Bible Commentary

Titus 2:15

The Pulpit Commentary on Titus 2:15

The Pulpit Commentary · Joseph S. Exell and contributors · Public domain

Cultivation of respect.

"Let no man despise thee." For through the personal influence even the first apostles and teachers had to win their way.

I. RELIGIOUS TEACHERS NEED ESPECIALLY TO REMEMBER THAT EVEN WORLDLY MEN DESPISE HYPOCRITES. If men recommend a medicine they do not take, or exhort to obedience of a law which they do not themselves obey, or seek to inspire admiration for a virtue which they only wear as a cloak, or affect a love to the Savior which ends in no self-denial or sacrifice, they are hypocrites, and men despise them.

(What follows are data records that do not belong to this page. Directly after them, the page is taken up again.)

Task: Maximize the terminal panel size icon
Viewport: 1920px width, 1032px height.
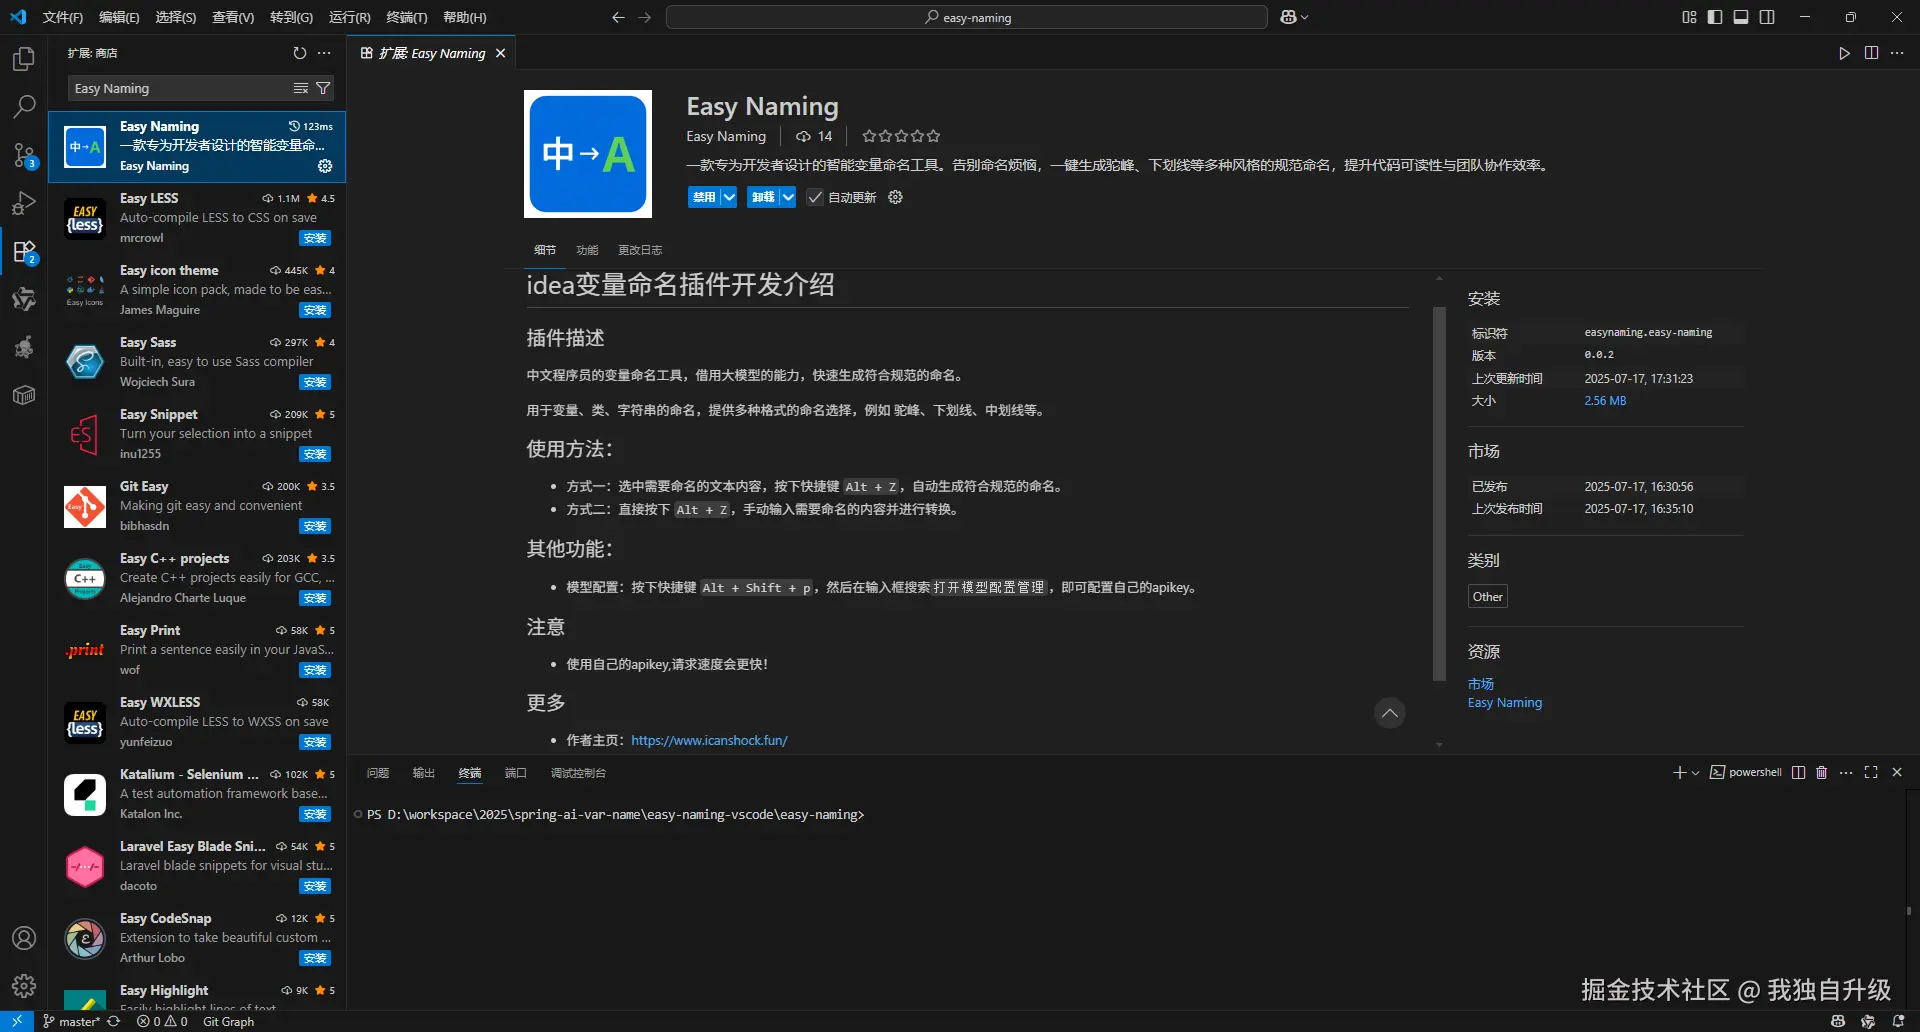Action: click(x=1871, y=772)
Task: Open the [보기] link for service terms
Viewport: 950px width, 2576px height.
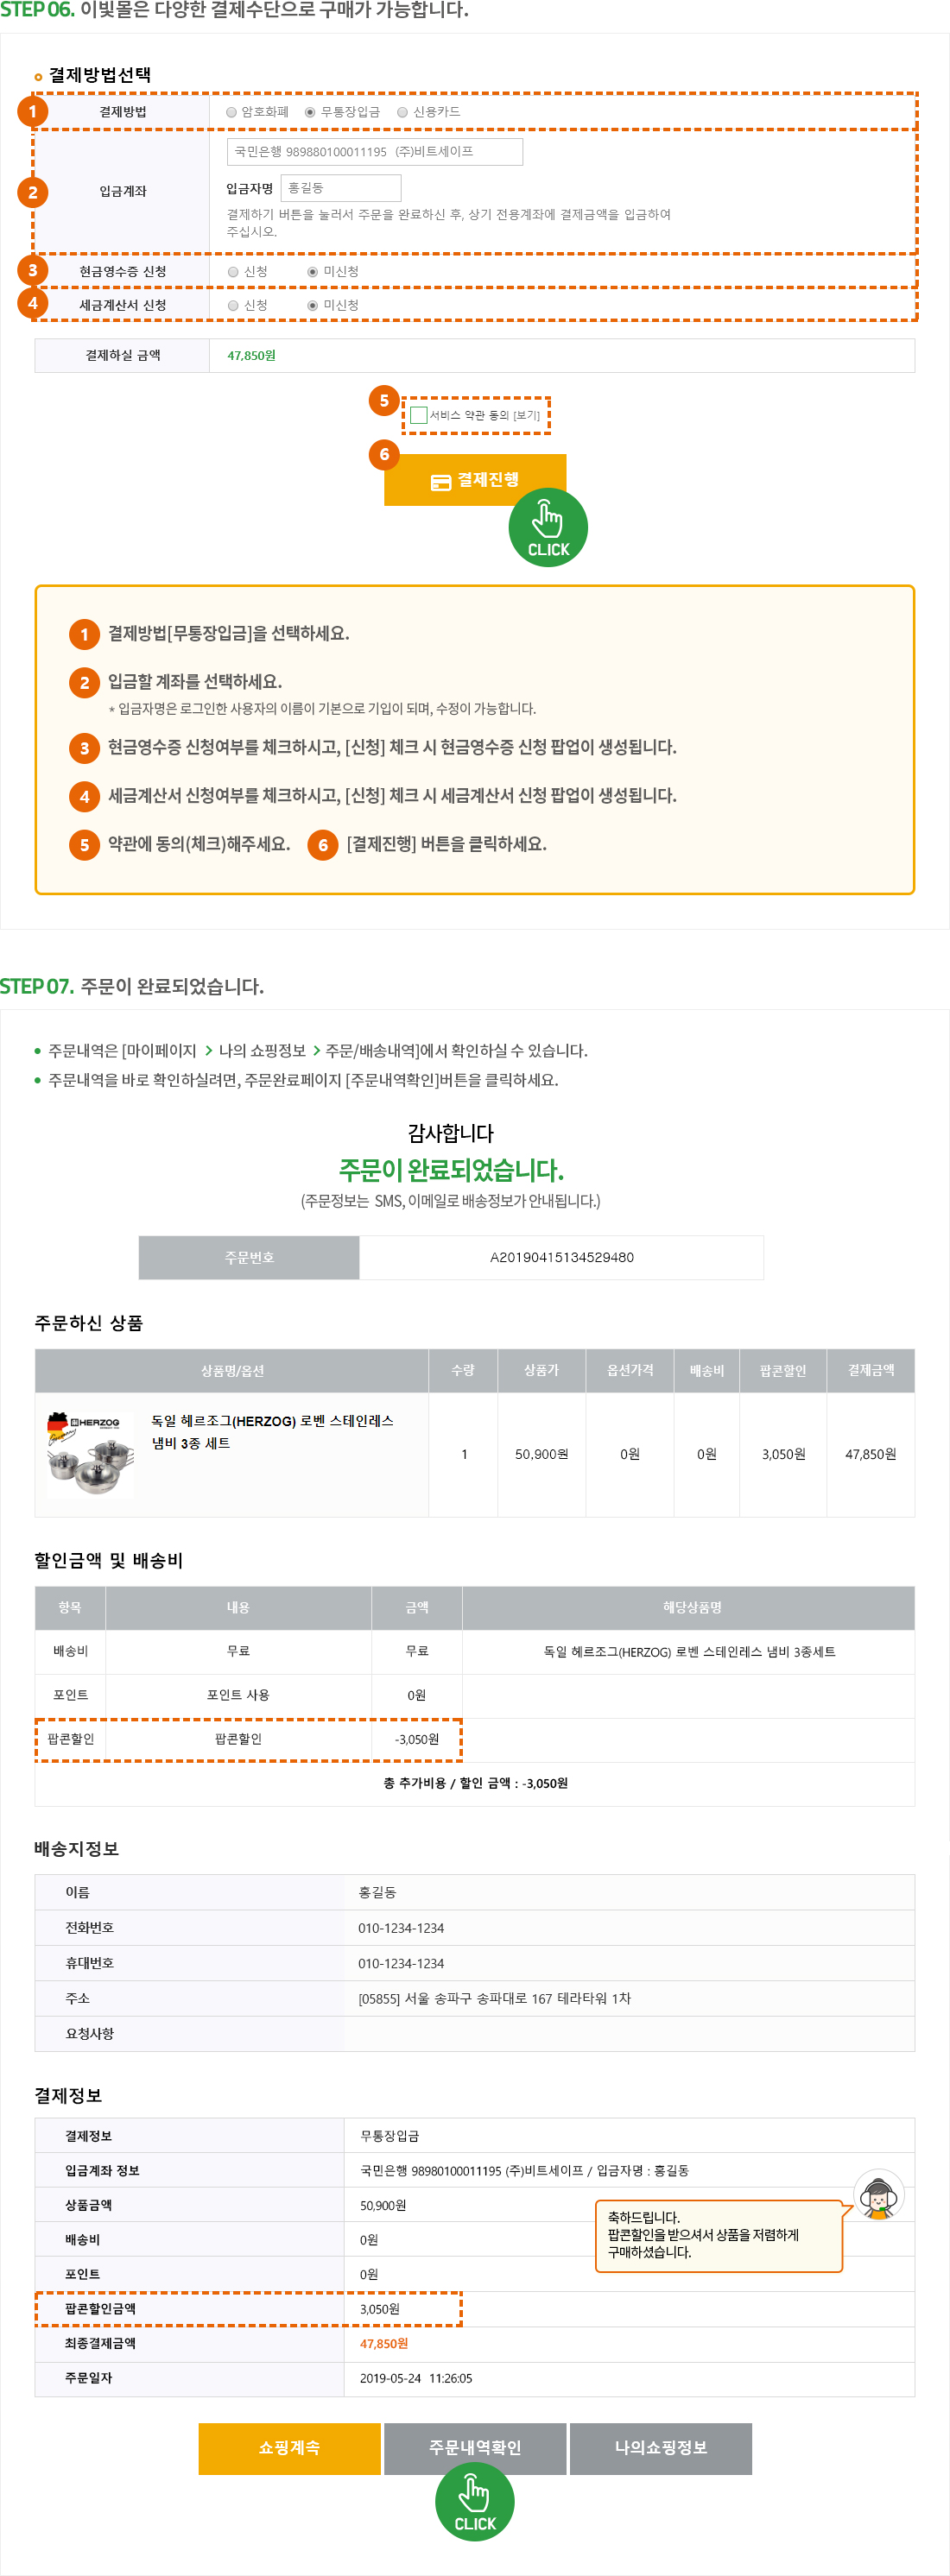Action: tap(527, 416)
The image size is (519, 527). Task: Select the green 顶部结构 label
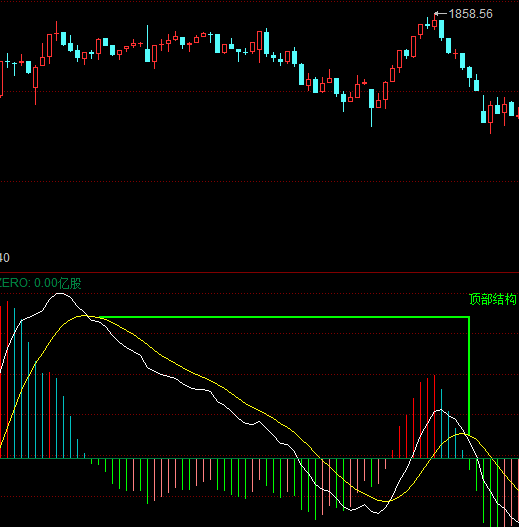[493, 299]
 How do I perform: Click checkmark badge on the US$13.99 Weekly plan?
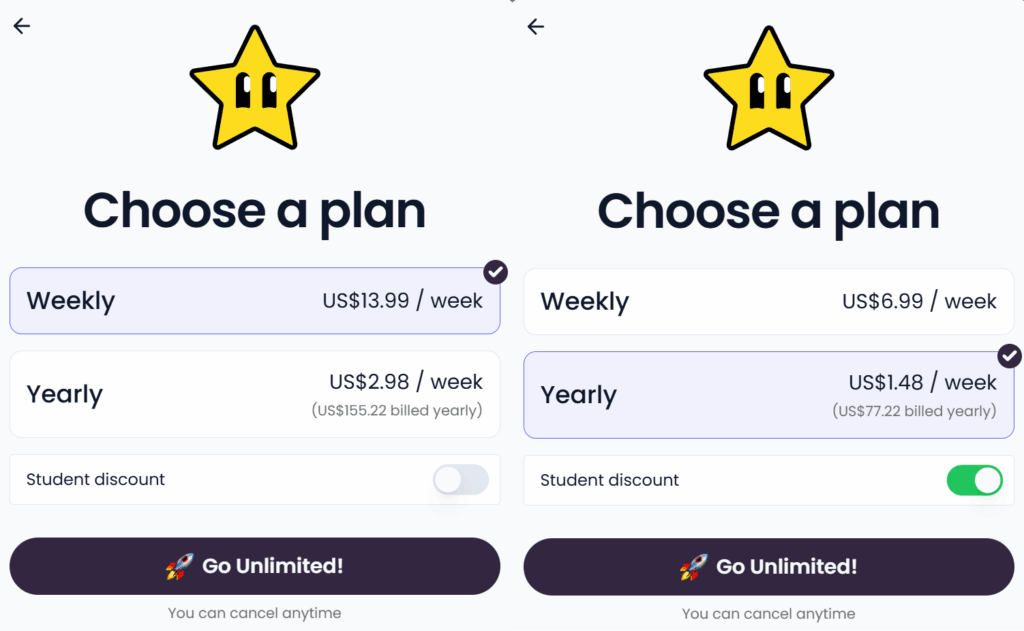495,272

II. RELIGIOUS TEACHERS NEED ESPECIALLY TO REMEMBER THAT MEN WHO ARE DESPISED HAVE NO REAL POWER. That is, of course, rightly despised; for they may be wrongly despised, it is written of our Lord, "He was despised and rejected of men." So that we must keep in remembrance the fact that what St. Paul means is "deservedly despised." No rhetoric, no argument, no brilliancy of thought, no ability of application or illustration can make any minister of Christ really useful and effective if his character and reputation are justly despised. As "Ossili" says, "character is higher than intellect."—W.M.S.